Nuestra fosa, nuestro foso

Cuentan las crónicas que tras la derrota de Napoleón en Waterloo en 1815, los soldados supervivientes de los ejércitos que acababan de enfrentarse, consternados ante el dantesco espectáculo de la mortandad que inundaba el valle donde se desarrolló la batalla, cavaron una inmensa fosa en la que dieron sepultura a todos los caídos, sin distinción de nacionalidades ni colores de casacas. Se abrazaron entre ellos, intercambiaron tabaco y rezaron juntos en ese gigantesco túmulo funerario donde reposaban sus compañeros, a quienes los dados de la historia les abocaron a defender a uno u otro bando, pagándolo con su vida. Aún se conserva allí un esperanzador epitafio, grabado en roca por un piadoso sargento gabacho, apelando a la necesidad de que los seres humanos solventemos nuestras diferencias mediante la inteligencia y la compasión, sin recurrir jamás al argumento de la violencia.
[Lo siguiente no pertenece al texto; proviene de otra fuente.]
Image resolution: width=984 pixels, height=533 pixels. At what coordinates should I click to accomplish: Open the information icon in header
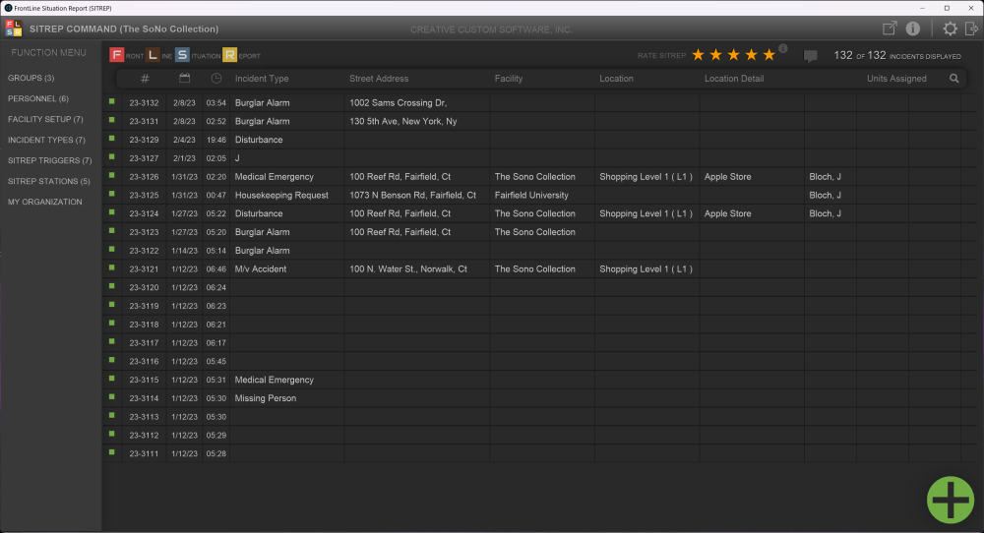[x=913, y=30]
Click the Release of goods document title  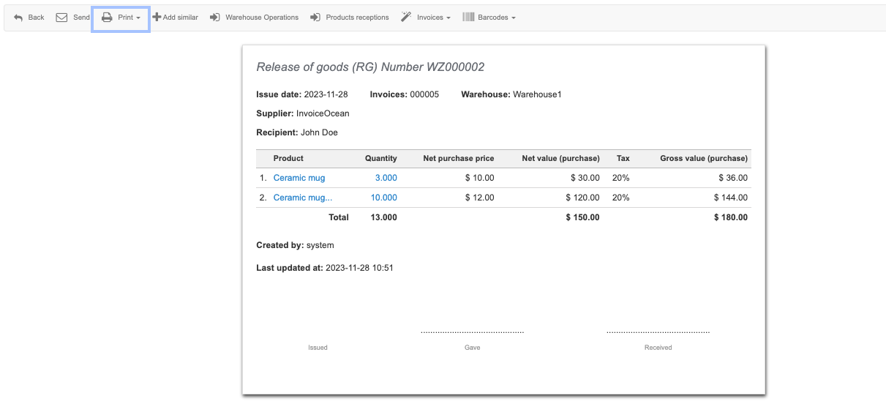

Europa está repleta de enterramientos colectivos similares, testigos de un pasado bélico felizmente superado. Si uno pasea por el bosque del Valle de La Lozere, en Francia, se encuentra, de pronto, con una fosa en la que yacen 93 partisanos franceses y 23 milicianos españoles, abatidos por tropas de élite alemanas el 28 de mayo de 1944. Un auténtico santuario son las Fosas Ardeatinas, en la provincia italiana de Bolsano. Conmociona ver la fosa de Huda Jama, en Eslovenia, o la de Hall, en el Tirol austríaco. La lista sería interminable, pero lo realmente admirable es el hondísimo respeto que albergan las gentes y las autoridades de aquellos lugares, que acuden anualmente a rendir homenaje a quienes allí murieron. 

No obstante, Sevilla is different. O bien, parafraseando a “Los del Río”, nuestro Alcalde tiene un color especial. Don Juan Espadas no debe haberse dado una vuelta por las referidas fosas y desconoce su enseñanza histórica. Por ello ha invertido 680.000 euros en la exhumación de los 1.103 cadáveres de la fosa “Pico Reja” del cementerio de San Fernando, exigiendo colaboración económica a la Diputación Provincial y a la Junta de Andalucía para llegar al millón de euros. 

Es decir, que en vez de ser un lugar de veneración y de sencillos y sentidos reconocimientos públicos a la dignidad de nuestros muertos, la fosa es ahora el foso donde se dilapidan los dineros de los sevillanos, sin ninguna utilidad práctica para mejorar la convivencia entre vecinos o mejorar su bienestar social. 

Y es que un servidor está convencido de que si mis restos se hallasen en una fosa común, por avatares de guerra o de ignorancia, lo que menos desearía es que me removieran por vanidad o por rédito político. Que me rece un responso quien quiera y que coloquen allí un epitafio como el de la fosa de Waterloo. Y que el dinero que se ahorren las arcas públicas lo destinen a los vivos, que son quienes realmente lo necesitan. Sobre todo nuestros vecinos más desfavorecidos o las familias que malamente llegan a fin de mes.